PROVIDED INFORMATION
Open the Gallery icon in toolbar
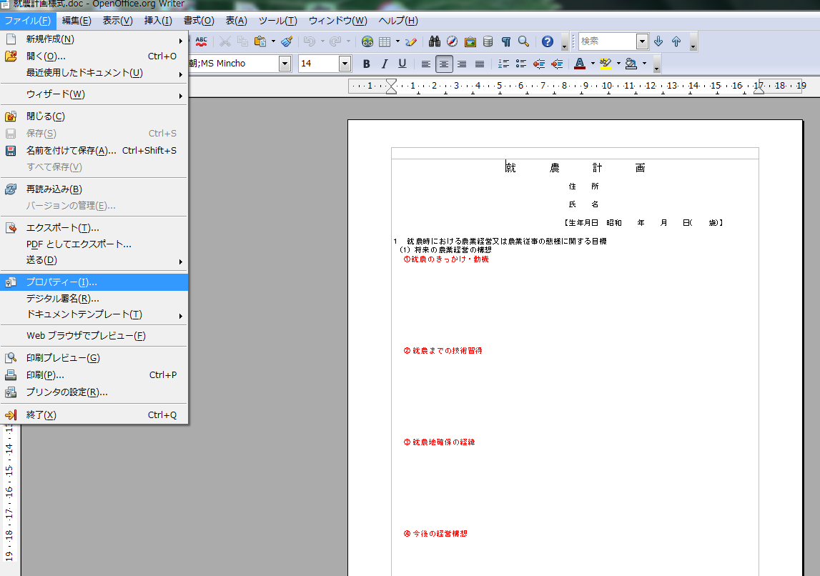Viewport: 820px width, 576px height. tap(470, 41)
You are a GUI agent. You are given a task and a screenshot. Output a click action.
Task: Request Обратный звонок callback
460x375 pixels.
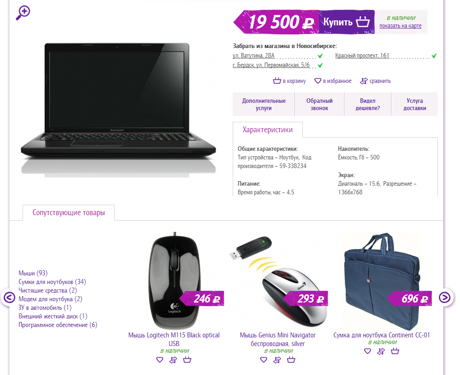[x=319, y=105]
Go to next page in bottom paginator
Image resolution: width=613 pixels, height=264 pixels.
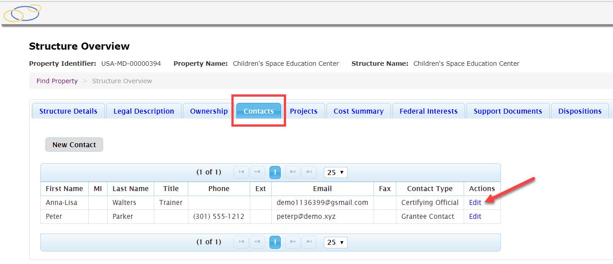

WORK ITEM
Nothing but the lines from the one holding "Task: Request Обратный звонок callback" through the last line of the entries should be written out, exactly and inclusively, minus the pictures.

ANSWER
Task: Request Обратный звонок callback
460x375 pixels.
[x=319, y=105]
Go to next page in bottom paginator
Image resolution: width=613 pixels, height=264 pixels.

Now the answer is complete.